Malaria remains one of the biggest health problems in large parts of the world.
In sub-Saharan Africa alone, it is currently estimated that there are more than
150 million clinical cases annually, and that about 2 million people die from
the disease every year. The bulk of malaria-related morbidity and mortality
in an endemic setting (malaria is regularly found) is concentrated in children
below the age of five years, and the increasing resistance to infection and
disease with age is conventionally thought to reflect a slow and gradual acquisition
of protective immunity. Many recent and comprehensive reviews of malarial immunity
exist; rather than attempting to add another, this review summarises some of
the recent evidence on how protective immunity is acquired in humans and what
precipitates clinical disease, specifically as it relates to populations living
in areas where the disease is endemic.
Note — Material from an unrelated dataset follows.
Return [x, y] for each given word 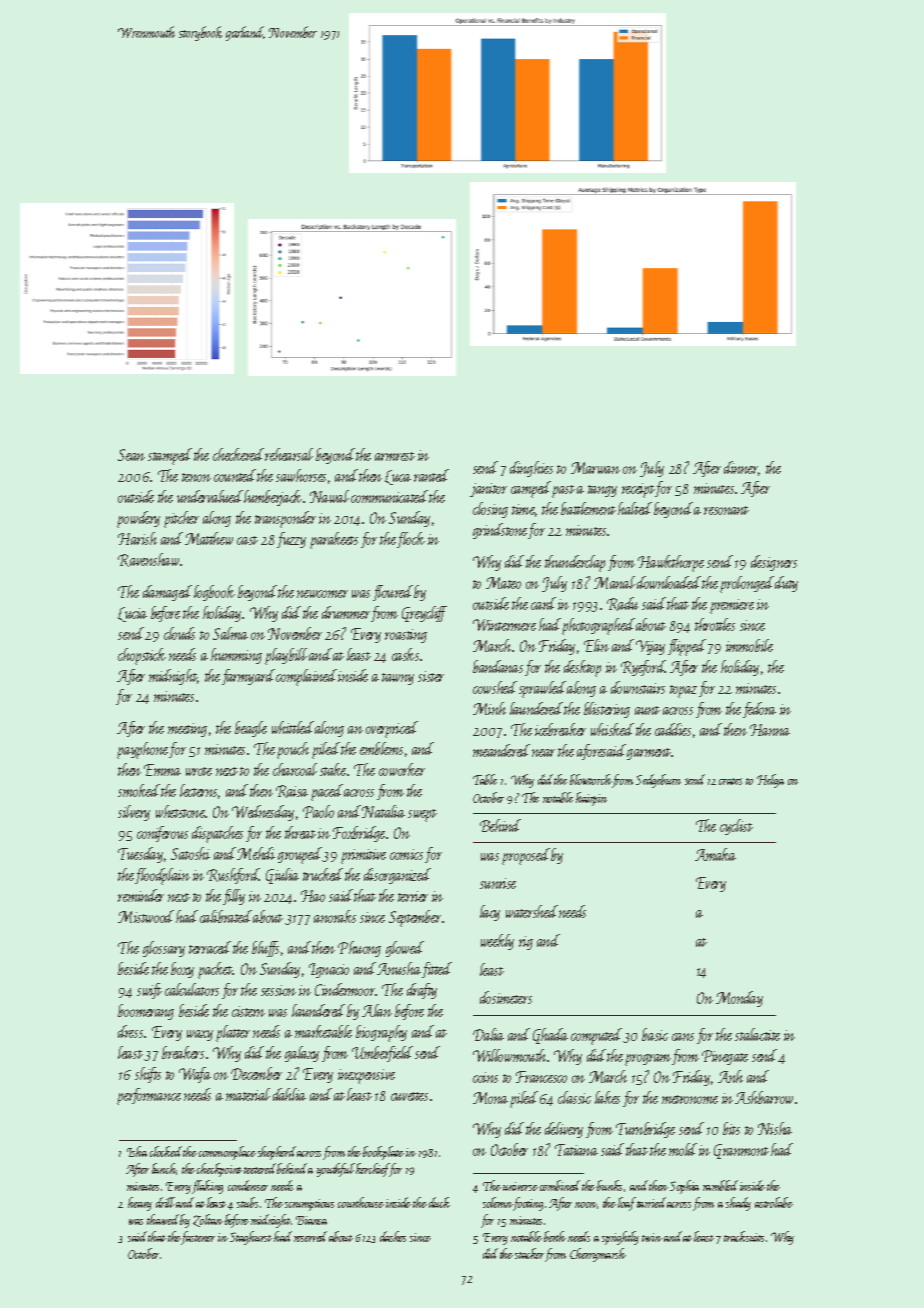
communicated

It is becoming increasingly clear that
naturally acquired protective immunity depends largely on responses directed
against highly variable parasite antigens. This implies that a successful blood-stage
vaccine against this disease must be able to either induce protective responses
against many of these variants, or artificially initiate protective immune responses
that do not normally occur following natural exposure to the parasites. Such
protective immune responses might either rely on a different immunological mechanism,
or be directed against other antigens, other than those seen in naturally acquired
protective immunity. It remains to be seen whether it will be possible to induce
protective responses such as these by ‘artificially’ immunising humans.